--- START ---

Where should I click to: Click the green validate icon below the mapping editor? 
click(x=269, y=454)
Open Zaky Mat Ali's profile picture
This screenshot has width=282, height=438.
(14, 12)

--- END ---

Keeping every line exactly as it is, retype the listing.

■ **Exercise result**
Where should I click to: Click the green validate icon below the mapping editor? 
click(x=269, y=454)
Open Zaky Mat Ali's profile picture
This screenshot has width=282, height=438.
(14, 12)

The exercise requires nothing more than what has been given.